The agreement for the establishment of MBSC was signed in Washington, D.C. by Badr Al-Asaker, secretary-general of the Mohammed Bin Salman Foundation (MISK); Fahd Al-Rasheed, group CEO and MD of KAEC and vice president of the board of trustees of the college; and Kerry Healey, president of Babson College.

Prince Mohammed Bin Salman College of Business and Entrepreneurship was established through an international partnership between Emaar The Economic City, Babson Global (a wholly owned subsidiary of Babson College, US), Lockheed Martin under the umbrella of the Economic Offset Program in Saudi Arabia and the MiSK Foundation.

==Partnership==
Prince Mohammed Bin Salman College (MBSC) of Business & Entrepreneurship was launched as a new private, higher education institution for both men and women. It was established through an international partnership between Emaar The Economic City, Babson Global (a wholly owned subsidiary of Babson College, USA), Lockheed Martin under the umbrella of the Economic Offset Program in the Kingdom of Saudi Arabia and the MISK foundation.

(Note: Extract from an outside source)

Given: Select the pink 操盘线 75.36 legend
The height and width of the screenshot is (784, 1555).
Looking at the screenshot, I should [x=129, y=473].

===MoU with Saudi Commission for Health Specialities===
In November 2020, MBSC signed a
memorandum of understanding with the Saudi Commission for Health Specialties, a scientific commission under the Ministry of Health to promote and enhance professional practice of health leadership and a step towards improving Saudi Arabia's health care sector.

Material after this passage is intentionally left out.